Shares of Western Digital have decreased by a 1.26% to $47.77 on Friday; right after the data storage manufacturer’s stock price target was increased to $57 from $54 at Jefferies because of a “decreasing long-term tax rate” and more positive data storage trends. After the closing hours, the stock has further declined by another 0.75% which is alarming the buyers.
The Irvine, CA-based company, which recently acquired SanDisk, faces challenges in the hard disk drive and NAND flash storage markets, but solid-state drive penetration is lower than expected.
Western Digital has updated their investor portal will financial guidance that considers the acquisition of SanDisk, “Reflecting the ownership of SanDisk as of May 12, 2016, Western Digital now expects its fourth quarter revenue in the range of $3.35 billion to $3.45 billion compared to its earlier forecast of $2.6 billion to $2.7 billion.
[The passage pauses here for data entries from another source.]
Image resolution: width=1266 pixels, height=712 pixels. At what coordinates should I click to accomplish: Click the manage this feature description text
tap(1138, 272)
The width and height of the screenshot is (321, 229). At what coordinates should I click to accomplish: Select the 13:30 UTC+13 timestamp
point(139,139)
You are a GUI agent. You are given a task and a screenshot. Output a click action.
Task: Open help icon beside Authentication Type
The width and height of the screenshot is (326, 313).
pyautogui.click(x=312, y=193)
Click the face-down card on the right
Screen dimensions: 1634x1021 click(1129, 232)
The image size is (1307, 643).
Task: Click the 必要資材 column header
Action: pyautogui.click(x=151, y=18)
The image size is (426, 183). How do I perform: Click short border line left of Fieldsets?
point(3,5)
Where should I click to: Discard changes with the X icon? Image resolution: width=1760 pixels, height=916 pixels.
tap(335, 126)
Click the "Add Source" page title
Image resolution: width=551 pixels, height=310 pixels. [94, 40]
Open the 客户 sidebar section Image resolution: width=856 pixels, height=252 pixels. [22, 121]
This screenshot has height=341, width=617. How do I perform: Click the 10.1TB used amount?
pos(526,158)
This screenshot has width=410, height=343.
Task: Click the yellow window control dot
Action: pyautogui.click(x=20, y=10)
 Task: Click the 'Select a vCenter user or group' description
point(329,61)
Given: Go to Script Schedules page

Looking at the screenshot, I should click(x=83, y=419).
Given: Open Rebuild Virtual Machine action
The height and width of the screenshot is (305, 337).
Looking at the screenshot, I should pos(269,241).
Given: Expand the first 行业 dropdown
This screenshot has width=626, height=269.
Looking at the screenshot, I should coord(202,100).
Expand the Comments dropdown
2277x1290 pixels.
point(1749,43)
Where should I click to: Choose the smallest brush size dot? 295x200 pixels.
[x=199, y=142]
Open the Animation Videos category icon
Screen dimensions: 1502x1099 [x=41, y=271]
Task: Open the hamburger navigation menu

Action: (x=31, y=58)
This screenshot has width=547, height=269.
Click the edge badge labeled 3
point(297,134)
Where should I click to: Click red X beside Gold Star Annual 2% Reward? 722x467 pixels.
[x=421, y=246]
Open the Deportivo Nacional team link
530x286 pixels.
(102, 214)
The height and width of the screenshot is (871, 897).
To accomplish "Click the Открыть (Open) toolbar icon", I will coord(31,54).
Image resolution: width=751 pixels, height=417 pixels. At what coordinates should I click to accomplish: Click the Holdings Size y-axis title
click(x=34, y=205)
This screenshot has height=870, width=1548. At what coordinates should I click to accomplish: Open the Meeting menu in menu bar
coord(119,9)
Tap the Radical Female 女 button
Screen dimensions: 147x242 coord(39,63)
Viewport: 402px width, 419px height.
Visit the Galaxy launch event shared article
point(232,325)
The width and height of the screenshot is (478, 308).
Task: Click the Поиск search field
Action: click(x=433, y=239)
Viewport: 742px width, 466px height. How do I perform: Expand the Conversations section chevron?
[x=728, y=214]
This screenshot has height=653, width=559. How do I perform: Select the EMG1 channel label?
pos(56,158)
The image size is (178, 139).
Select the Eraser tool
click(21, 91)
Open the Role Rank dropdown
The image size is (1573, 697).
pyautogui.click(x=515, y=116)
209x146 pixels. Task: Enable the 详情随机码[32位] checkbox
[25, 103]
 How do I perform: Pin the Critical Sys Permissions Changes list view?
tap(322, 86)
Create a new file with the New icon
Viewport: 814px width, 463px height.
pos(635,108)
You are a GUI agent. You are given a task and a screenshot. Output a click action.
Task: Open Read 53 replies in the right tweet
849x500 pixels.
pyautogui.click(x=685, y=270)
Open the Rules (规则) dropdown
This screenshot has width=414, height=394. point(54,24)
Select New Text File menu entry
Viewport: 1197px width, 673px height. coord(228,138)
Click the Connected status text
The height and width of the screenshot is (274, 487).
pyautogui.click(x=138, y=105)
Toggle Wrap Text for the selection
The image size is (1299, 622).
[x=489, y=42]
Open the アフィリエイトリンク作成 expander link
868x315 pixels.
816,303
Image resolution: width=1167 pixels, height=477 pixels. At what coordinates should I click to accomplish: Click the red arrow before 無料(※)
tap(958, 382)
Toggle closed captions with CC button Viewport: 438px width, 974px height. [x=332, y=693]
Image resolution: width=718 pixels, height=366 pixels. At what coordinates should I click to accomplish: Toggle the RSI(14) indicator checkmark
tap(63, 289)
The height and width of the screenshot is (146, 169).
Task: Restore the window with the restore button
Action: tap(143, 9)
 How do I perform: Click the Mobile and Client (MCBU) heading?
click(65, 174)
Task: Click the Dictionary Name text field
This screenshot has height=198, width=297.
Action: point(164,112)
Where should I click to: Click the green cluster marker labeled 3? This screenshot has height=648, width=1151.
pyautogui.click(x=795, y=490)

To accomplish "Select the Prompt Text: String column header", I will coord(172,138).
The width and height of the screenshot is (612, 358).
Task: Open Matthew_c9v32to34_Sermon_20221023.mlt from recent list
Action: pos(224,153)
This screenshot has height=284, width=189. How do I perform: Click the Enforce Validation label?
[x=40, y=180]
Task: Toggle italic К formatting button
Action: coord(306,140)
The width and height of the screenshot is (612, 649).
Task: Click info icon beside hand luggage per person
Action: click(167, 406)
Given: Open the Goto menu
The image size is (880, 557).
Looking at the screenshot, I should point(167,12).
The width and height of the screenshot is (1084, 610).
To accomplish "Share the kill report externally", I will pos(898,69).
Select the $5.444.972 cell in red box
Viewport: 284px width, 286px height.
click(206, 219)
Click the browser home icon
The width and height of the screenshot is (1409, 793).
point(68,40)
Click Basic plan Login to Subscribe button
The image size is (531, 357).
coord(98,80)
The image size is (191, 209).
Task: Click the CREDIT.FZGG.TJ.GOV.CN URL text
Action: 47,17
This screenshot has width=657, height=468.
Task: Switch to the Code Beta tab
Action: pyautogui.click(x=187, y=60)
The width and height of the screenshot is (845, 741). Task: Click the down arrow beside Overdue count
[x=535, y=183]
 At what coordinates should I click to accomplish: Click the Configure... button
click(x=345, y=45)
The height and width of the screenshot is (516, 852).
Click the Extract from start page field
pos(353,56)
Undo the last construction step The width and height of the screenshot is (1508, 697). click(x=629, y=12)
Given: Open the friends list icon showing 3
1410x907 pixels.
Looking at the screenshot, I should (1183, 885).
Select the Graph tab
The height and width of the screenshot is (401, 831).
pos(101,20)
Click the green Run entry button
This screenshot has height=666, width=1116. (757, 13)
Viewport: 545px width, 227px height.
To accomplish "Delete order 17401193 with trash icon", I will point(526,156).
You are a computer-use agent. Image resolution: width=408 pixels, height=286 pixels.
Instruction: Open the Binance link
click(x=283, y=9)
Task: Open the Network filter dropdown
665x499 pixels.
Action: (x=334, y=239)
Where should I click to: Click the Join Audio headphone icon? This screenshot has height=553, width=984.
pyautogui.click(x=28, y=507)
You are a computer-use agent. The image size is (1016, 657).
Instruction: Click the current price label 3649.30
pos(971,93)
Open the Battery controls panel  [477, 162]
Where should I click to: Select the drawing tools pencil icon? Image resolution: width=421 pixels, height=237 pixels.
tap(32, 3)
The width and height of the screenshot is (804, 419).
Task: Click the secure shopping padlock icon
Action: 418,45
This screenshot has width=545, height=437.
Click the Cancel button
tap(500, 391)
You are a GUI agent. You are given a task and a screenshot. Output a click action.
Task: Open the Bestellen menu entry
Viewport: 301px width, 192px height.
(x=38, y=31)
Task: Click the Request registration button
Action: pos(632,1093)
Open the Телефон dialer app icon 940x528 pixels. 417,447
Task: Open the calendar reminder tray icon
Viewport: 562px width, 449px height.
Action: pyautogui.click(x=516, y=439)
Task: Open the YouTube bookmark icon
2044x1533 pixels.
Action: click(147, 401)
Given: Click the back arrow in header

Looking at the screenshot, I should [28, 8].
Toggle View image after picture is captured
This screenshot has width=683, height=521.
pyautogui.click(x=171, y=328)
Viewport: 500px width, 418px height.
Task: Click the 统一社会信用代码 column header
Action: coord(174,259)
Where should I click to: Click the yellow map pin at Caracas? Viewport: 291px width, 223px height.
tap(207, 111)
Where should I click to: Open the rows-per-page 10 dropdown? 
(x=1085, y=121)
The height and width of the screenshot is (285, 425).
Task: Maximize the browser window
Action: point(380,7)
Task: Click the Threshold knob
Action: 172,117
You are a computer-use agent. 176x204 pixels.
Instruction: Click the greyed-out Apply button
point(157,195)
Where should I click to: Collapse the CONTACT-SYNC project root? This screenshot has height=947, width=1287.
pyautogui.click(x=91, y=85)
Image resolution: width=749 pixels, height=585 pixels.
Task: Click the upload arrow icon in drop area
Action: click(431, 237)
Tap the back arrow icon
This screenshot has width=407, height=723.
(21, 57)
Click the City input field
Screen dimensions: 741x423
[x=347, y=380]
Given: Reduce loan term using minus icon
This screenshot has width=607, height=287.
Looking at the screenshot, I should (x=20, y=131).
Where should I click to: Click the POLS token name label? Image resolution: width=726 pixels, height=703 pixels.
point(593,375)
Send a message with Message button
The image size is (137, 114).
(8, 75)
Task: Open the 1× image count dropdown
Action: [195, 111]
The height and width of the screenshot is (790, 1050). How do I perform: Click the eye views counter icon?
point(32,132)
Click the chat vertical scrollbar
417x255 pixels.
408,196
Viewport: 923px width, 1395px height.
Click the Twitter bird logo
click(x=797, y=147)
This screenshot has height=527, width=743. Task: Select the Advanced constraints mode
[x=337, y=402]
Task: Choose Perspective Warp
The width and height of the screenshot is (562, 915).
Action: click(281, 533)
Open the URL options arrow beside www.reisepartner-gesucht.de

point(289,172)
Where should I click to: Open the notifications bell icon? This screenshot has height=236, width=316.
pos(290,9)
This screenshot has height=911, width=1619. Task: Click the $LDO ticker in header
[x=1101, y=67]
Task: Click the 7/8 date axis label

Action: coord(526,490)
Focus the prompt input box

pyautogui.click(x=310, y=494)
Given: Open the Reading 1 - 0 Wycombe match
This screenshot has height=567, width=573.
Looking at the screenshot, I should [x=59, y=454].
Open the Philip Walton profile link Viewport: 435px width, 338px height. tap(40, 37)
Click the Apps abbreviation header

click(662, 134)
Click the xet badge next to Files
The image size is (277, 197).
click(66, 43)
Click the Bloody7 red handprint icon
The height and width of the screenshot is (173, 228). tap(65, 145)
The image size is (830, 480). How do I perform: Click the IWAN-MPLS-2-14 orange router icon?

The company now expects its fourth quarter EPS on a non-GAAP basis to be between $0.65 to $0.70, compared with its earlier forecast of $1.00 to $1.10 per share. The new guidance includes total interest costs of approximately $220 million, which includes interest expense on newly issued debt of approximately $185 million and amortization of debt issuance costs of approximately $30 million. Interest expense on the newly issued debt includes approximately $50 million incurred prior to the deal closing date. Due to the impact of the interest expense, the company estimates a non-GAAP tax benefit of approximately $15 million for the quarter. Diluted share count for the quarter, including shares issued to SanDisk shareholders as of May 12, 2016, is expected to be 266 million, equivalent to 290 million shares on a full quarter basis.”
Analysts maintained a “buy” rating on Western Digital, but warned that Wall Street estimates for the company’s 2017 fiscal year are still too high. The company has a largely solid financial position with reasonable debt levels by most measures and expanding profit margins, which offset generally disappointing performance in the stock itself, feeble growth in the company’s earnings per share and deteriorating net income.
Steve Milligan president & CEO of the company said the following during a conference call, “The task for us is to execute on this tremendous strategic opportunity to create long term value for our customers, shareholders and employees. We have a strong history of operational excellence and of successfully integrating businesses. We plan to build on this track record with a proven and engaged team that brings together best in class capability in operations, design, manufacturing and customer service. Together with my team, I am very excited about the value of what we can accomplish as a combined company, and I look forward to keeping you informed of our progress.”
With so many major changes, it would be advised to not sell the Western Digital stocks yet as they do promise a lot of potential.